Wagner ensina uma estratégia para que o aluno não se limite apenas a copiar e colar o texto na hora de pesquisar, que é exigir que ele se posicione criticamente sobre o assunto. “Tenho defendido a ideia de que a pesquisa escolar tenha como objetivo primeiro despertar no aluno um senso de curiosidade e de criticidade que fará com que ele desenvolva seus raciocínios com base nas fontes consultadas”, aponta Wagner, que se dedica ao estudo do plágio acadêmico e às questões relacionadas à formação de professores, autoria, leitura e escrita na escola.
A questão da cópia/plágio no ensino fundamental e médio não parece ser um problema.
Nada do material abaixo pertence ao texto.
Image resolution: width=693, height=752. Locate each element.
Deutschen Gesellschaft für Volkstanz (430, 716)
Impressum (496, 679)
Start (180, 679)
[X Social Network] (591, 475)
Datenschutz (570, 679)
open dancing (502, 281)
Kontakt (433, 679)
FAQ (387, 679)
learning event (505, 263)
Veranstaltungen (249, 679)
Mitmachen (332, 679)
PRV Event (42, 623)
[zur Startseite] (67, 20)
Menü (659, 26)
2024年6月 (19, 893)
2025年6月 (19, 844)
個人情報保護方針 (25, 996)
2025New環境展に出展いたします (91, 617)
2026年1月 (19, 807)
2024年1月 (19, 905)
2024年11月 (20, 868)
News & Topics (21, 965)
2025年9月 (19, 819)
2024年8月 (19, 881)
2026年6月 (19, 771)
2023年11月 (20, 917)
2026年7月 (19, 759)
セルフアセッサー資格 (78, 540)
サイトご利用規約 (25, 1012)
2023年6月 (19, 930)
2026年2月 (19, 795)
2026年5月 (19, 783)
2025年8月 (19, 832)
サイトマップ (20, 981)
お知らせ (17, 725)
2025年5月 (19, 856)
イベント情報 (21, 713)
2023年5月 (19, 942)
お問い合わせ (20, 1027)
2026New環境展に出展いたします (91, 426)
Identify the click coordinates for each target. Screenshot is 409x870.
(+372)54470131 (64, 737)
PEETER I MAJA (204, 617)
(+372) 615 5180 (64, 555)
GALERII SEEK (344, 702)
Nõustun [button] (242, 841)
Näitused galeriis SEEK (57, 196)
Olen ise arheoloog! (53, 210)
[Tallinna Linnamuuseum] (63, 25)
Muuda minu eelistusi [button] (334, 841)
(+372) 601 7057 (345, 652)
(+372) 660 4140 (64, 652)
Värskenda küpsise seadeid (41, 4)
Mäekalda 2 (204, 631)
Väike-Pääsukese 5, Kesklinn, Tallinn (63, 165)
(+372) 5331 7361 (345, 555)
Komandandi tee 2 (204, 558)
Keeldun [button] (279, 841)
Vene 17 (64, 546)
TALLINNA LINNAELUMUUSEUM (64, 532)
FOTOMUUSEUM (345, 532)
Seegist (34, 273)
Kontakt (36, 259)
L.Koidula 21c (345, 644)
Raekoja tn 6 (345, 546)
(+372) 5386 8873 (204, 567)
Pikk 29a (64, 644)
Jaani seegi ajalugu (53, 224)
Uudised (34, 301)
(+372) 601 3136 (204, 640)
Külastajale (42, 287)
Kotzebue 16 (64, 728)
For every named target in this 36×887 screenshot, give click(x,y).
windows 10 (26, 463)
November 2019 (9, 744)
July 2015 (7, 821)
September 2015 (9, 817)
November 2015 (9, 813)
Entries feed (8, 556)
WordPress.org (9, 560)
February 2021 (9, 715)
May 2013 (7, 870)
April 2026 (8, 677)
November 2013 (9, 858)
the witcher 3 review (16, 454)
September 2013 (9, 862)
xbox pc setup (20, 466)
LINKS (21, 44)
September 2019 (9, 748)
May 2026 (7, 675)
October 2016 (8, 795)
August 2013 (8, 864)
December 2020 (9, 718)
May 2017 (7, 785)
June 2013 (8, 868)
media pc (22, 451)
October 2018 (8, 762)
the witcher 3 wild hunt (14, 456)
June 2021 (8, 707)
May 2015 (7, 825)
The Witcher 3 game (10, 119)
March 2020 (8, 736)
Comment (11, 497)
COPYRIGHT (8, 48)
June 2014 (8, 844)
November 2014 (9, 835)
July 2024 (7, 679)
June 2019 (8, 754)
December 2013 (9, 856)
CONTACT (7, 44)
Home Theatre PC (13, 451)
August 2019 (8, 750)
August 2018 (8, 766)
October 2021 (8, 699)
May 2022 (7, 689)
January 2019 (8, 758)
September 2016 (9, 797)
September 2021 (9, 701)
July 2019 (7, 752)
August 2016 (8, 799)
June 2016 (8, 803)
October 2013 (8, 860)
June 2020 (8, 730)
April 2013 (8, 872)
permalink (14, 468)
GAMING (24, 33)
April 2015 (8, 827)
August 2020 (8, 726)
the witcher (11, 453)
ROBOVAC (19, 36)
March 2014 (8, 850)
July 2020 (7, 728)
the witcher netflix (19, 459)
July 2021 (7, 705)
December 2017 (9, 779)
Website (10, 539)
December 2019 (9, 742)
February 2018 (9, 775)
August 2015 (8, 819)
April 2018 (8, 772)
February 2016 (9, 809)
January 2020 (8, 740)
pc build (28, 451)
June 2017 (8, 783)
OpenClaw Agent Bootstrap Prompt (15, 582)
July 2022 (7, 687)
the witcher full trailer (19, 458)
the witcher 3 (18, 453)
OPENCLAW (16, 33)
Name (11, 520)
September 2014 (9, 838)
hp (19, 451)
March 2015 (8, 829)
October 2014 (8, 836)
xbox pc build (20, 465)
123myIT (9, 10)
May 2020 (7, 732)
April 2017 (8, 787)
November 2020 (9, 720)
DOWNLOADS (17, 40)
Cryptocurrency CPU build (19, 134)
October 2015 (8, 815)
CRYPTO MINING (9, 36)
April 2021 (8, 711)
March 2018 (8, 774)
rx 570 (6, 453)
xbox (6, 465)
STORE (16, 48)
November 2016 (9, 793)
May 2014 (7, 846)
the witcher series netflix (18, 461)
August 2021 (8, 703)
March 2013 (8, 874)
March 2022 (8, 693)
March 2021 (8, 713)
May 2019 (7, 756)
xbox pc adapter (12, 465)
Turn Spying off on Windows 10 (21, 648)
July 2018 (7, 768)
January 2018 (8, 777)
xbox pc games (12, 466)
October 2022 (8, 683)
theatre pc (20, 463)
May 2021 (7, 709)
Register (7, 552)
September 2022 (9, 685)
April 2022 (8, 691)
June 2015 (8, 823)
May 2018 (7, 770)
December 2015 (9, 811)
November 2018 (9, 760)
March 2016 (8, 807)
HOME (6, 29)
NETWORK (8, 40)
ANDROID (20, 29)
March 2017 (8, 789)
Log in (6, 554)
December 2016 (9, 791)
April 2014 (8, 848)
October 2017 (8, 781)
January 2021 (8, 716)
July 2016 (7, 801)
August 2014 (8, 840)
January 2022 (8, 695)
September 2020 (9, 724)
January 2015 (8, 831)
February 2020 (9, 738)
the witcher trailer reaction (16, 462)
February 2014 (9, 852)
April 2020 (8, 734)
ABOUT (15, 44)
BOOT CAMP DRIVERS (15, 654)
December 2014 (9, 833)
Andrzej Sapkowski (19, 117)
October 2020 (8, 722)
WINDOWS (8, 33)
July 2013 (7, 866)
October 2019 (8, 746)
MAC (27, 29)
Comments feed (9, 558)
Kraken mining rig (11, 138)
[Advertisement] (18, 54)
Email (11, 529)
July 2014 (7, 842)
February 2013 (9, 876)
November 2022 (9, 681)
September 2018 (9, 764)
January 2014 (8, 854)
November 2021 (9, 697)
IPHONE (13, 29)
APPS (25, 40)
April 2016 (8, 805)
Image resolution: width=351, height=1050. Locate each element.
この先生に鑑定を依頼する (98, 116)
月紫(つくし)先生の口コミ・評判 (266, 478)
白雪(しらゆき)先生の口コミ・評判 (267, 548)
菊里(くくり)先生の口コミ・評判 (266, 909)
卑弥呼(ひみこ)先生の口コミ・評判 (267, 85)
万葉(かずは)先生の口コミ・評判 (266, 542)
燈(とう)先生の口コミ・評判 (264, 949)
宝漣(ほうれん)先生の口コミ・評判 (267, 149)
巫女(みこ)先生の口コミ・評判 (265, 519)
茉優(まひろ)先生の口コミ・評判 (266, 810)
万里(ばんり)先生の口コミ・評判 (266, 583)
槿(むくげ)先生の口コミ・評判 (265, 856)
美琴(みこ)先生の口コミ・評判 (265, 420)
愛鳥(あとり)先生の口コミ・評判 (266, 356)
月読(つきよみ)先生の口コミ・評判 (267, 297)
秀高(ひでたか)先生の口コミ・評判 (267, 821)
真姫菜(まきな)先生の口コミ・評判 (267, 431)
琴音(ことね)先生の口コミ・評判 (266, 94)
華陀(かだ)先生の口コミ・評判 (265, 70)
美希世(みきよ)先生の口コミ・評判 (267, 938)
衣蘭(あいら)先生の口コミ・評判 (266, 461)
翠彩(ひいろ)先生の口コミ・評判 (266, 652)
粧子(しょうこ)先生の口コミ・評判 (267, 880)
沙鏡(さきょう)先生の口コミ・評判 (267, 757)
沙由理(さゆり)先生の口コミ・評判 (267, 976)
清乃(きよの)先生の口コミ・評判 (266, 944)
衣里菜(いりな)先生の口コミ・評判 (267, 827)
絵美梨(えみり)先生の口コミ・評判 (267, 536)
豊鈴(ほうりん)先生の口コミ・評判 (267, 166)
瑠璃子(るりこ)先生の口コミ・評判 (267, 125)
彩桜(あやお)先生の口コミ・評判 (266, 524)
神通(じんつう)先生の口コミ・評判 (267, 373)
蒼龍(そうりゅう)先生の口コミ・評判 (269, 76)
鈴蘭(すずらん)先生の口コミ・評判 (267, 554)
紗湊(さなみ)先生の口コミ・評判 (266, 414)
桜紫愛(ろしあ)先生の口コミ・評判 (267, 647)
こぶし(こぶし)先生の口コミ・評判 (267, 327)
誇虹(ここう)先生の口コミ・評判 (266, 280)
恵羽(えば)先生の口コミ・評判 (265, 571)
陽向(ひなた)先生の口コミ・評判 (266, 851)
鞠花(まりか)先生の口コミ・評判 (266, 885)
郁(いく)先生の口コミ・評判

Para Wagner, a questão do plágio escolar está no apagamento da voz do aluno, que deveria ser autor de seus discursos, camuflando-se e tornando-se mero repetidor de ideias. Estudantes copiam porque não sabem fazer pesquisa, mudam a forma de escrever, sem citar de onde retiraram a informação, a famosa paráfrase, diz.
“O que os alunos não sabem é que toda ideia oriunda de outrem, ainda que reescrita com suas próprias palavras, deve ser referenciada.”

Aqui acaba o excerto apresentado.